### Preliminaries
If you want to normalize a vector to L1-norm or L2-norm, use:

In [1]:
#from __future__ import print_function, division
import numpy as np

pr = np.array([1,2,3])

def normalize(vector, norm=2):
    return vector / np.linalg.norm(vector, norm)

print("L1-norm of {0} is {1}".format(pr, normalize(pr, norm=1)))
print("L2-norm of {0} is {1}".format(pr, normalize(pr, norm=2)))

L1-norm of [1 2 3] is [0.16666667 0.33333333 0.5       ]
L2-norm of [1 2 3] is [0.26726124 0.53452248 0.80178373]
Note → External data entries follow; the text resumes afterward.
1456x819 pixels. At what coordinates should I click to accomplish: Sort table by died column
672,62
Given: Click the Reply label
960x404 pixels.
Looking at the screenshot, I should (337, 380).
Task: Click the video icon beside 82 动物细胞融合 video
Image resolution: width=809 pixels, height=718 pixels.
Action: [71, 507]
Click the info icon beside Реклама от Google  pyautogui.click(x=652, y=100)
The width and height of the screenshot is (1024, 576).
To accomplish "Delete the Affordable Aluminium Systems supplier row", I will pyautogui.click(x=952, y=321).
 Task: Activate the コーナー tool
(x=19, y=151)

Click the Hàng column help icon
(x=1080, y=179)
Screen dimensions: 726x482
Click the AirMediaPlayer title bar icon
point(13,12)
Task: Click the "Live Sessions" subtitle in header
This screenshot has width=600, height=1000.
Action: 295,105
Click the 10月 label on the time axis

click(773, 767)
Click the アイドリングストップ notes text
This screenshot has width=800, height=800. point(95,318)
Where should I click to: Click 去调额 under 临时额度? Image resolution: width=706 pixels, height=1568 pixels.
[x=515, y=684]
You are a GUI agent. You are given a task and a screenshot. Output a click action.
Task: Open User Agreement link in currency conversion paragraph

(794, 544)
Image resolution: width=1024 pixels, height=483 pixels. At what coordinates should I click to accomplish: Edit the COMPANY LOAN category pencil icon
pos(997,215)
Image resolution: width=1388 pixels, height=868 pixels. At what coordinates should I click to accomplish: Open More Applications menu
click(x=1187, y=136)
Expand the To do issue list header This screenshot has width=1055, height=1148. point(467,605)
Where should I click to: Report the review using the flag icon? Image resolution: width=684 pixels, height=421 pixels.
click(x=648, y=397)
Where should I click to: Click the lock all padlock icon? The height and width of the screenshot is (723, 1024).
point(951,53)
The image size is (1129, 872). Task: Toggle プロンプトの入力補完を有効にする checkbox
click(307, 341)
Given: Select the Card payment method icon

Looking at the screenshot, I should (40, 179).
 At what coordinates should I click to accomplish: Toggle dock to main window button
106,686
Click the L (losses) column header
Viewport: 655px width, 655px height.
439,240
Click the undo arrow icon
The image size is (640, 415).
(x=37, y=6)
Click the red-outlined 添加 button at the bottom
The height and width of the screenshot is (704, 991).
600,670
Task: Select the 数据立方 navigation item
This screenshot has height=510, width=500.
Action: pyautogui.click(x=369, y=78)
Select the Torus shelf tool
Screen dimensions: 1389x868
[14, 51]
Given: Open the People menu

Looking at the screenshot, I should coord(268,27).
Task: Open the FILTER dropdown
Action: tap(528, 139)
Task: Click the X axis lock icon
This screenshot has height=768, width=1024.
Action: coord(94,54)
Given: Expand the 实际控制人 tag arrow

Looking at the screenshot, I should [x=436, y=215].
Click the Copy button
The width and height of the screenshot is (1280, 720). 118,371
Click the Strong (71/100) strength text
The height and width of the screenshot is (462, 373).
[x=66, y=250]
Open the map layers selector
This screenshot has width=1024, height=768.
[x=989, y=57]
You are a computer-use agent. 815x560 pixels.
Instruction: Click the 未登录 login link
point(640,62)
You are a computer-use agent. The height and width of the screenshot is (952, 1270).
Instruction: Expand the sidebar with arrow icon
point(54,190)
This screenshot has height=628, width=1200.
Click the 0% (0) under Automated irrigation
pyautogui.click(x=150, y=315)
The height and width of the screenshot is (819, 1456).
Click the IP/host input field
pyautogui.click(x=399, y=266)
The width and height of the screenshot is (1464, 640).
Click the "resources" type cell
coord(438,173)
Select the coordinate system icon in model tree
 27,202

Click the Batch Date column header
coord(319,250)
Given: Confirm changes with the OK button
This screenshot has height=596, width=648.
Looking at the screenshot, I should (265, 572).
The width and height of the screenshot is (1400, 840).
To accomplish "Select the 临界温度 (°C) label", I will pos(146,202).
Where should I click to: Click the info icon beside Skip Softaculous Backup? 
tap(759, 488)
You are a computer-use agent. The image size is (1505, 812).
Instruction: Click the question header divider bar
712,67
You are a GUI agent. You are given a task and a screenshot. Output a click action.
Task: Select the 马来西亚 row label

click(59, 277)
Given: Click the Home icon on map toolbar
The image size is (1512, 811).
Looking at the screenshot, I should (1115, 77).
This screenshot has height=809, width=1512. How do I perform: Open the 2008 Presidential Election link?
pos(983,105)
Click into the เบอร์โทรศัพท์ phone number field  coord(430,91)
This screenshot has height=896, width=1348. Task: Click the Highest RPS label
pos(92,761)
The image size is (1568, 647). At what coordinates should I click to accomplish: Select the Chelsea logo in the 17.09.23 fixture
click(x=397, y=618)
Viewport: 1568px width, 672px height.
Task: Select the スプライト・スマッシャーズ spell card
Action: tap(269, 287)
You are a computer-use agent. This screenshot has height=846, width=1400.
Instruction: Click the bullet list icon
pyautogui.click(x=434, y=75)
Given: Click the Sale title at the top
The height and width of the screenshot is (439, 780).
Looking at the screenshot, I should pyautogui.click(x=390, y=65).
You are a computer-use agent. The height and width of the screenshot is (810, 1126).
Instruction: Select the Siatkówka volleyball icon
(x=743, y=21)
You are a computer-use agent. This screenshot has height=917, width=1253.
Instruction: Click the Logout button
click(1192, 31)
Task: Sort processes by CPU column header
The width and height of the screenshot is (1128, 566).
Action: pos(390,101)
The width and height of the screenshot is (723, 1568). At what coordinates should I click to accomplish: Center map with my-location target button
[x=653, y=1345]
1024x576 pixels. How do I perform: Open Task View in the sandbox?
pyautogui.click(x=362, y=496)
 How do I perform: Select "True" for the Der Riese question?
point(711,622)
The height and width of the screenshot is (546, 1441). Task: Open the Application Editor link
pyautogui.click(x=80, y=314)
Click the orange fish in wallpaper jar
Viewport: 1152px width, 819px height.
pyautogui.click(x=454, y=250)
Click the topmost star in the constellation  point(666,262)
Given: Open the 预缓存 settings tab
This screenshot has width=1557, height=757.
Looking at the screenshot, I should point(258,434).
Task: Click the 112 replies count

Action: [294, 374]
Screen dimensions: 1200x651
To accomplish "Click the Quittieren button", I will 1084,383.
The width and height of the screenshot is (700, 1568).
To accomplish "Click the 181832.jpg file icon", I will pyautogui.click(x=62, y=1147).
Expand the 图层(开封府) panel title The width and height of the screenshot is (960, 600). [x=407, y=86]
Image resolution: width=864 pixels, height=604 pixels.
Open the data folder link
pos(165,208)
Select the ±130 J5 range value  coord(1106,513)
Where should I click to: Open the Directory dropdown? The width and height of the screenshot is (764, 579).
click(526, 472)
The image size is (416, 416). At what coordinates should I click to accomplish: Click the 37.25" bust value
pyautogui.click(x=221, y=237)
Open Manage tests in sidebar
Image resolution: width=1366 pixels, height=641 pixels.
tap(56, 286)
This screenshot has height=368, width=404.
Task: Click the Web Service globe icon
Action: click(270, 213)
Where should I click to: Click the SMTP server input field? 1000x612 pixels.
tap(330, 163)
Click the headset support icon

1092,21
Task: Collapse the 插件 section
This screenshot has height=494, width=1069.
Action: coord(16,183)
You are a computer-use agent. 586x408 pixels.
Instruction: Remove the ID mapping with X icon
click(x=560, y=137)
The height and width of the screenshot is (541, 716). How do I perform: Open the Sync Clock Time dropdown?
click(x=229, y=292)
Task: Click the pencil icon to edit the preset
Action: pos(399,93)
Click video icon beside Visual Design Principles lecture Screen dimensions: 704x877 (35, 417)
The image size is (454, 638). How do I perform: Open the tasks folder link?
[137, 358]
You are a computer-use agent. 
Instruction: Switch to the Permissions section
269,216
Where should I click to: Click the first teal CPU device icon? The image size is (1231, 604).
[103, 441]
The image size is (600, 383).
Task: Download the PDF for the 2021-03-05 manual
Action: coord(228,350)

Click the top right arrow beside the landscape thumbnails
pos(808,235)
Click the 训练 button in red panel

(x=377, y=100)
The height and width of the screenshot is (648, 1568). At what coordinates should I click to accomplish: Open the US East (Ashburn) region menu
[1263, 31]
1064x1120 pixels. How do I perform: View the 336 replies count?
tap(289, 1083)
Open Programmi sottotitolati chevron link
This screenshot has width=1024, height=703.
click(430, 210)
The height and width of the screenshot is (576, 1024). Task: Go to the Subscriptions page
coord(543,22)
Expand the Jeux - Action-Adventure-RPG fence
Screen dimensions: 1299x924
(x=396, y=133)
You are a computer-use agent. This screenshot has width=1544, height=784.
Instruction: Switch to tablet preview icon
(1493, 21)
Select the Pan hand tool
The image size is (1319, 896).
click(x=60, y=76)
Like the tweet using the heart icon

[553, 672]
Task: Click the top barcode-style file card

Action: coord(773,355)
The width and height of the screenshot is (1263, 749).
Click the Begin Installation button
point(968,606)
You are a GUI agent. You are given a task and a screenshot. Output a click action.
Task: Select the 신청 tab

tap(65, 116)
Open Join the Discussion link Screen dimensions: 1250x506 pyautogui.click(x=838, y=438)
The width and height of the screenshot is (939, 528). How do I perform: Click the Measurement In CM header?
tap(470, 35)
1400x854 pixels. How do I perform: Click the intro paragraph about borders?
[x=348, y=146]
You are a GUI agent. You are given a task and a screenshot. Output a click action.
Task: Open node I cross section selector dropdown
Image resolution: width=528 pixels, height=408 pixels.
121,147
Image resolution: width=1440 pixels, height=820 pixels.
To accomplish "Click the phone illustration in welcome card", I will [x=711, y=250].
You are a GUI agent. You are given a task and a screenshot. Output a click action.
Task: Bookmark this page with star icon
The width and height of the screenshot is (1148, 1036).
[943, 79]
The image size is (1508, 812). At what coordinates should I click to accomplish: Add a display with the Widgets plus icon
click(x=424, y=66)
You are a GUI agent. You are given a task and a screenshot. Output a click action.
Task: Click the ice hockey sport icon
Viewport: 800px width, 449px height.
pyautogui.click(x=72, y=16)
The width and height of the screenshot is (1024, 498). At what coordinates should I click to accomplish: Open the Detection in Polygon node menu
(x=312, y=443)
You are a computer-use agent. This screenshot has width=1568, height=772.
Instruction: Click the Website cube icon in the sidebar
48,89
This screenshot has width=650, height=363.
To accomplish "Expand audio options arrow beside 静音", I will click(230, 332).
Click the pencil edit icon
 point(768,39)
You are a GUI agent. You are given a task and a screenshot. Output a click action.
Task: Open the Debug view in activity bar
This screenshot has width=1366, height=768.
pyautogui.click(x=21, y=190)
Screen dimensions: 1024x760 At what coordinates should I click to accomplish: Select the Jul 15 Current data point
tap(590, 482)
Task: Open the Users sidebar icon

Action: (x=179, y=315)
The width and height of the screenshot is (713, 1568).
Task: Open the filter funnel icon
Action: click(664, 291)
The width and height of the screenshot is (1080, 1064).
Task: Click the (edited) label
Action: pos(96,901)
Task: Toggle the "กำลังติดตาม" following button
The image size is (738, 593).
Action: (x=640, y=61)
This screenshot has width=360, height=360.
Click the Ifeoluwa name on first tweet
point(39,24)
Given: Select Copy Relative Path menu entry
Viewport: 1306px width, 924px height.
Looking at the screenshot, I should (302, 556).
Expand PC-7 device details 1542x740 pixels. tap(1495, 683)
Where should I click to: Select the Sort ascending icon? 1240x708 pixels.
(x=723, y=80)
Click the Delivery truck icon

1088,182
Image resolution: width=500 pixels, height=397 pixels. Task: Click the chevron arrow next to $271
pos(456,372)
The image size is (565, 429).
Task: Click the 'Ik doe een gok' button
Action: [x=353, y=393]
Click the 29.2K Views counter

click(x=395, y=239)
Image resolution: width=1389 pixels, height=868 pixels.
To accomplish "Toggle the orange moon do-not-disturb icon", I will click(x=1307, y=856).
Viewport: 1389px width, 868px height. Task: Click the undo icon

# Exercise 3: Link based ranking
## Question 1 - Page Rank (Eigen-vector method)
Consider a tiny Web with three pages A, B and C with no inlinks,
and with initial PageRank = 1. Initially, none of the pages link to
any other pages and none link to them. 
Answer the following questions, and calculate the PageRank for
each question.

1. Link page A to page B.
2. Link all pages to each other.
3. Link page A to both B and C, and link pages B and C to A.
4. Use the previous links and add a link from page C to page B.

Hints: 
+ We are using the theoretical PageRank computation (without source of rank). See slide "Transition Matrix for Random Walker" in the lecture note. **Columns of link matrix are from-vertex, rows of link matrix are to-vertex**. We take the eigenvector with the largest eigenvalue.
+ We only care about final ranking of the probability vector. You can choose the normalization (or not) of your choice).

In [2]:
# My sol
def create_Rmatrix(L):
    L_t = L.transpose()
    R_t = np.array([[1/sum(c) if r else 0 for r in c] if sum(c)
        else [0] * L_t.shape[1] for c in L_t])
    # np.spacing(1) # suma un 'extra'
    return R_t.transpose()

def pagerank_eigen(L):
    # Construct transition probability matrix from L
    c_pj = L.sum(axis=0)
    R = create_Rmatrix(L)
    # Compute eigen-vectors and eigen-values of R
    eigenvalues, eigenvectors = np.linalg.eig(R)
    # Take the eigen-vector with maximum eigen-value
    p = eigenvectors[:,np.argmax(eigenvalues)]
    return R, abs(normalize(p, 1))

In [3]:
L = np.array([
    [0,0,0], 
    [1,0,0], 
    [0,0,0]
])

R,p = pagerank_eigen(L)
print("L={}\nR={}\np={}".format(L,R,p))

L=[[0 0 0]
 [1 0 0]
 [0 0 0]]
R=[[0. 0. 0.]
 [1. 0. 0.]
 [0. 0. 0.]]
p=[0. 1. 0.]


#### 1.0 None of the pages link to any other, and none link to them

In [4]:
L = np.array([
    [0,0,0], 
    [0,0,0], 
    [0,0,0]
])
R,p = pagerank_eigen(L)
print("L={}\nR={}\np={}".format(L,R,p))

L=[[0 0 0]
 [0 0 0]
 [0 0 0]]
R=[[0 0 0]
 [0 0 0]
 [0 0 0]]
p=[1. 0. 0.]


#### 1.1 A links to B

In [5]:
L = np.array([
    [0,0,0], 
    [1,0,0], 
    [0,0,0]
])
R,p = pagerank_eigen(L)
print("L={}\nR={}\np={}".format(L,R,p))

L=[[0 0 0]
 [1 0 0]
 [0 0 0]]
R=[[0. 0. 0.]
 [1. 0. 0.]
 [0. 0. 0.]]
p=[0. 1. 0.]


#### 1.2 All pages link to each other

QUESTION! Do we need to normalize so that the sum of probabilities is 1?

In [6]:
L = np.array([
    [0,1,1], 
    [1,0,1], 
    [1,1,0]
])
R,p = pagerank_eigen(L)
print("L={}\nR={}\np={}".format(L,R,p))

L=[[0 1 1]
 [1 0 1]
 [1 1 0]]
R=[[0.  0.5 0.5]
 [0.5 0.  0.5]
 [0.5 0.5 0. ]]
p=[0.33333333 0.33333333 0.33333333]


#### 1.3 A links to B and C; B and C link to A

In [7]:
L = np.array([
    [0,1,1], 
    [1,0,0], 
    [1,0,0]
])
R,p = pagerank_eigen(L)
print("L={}\nR={}\np={}".format(L,R,p))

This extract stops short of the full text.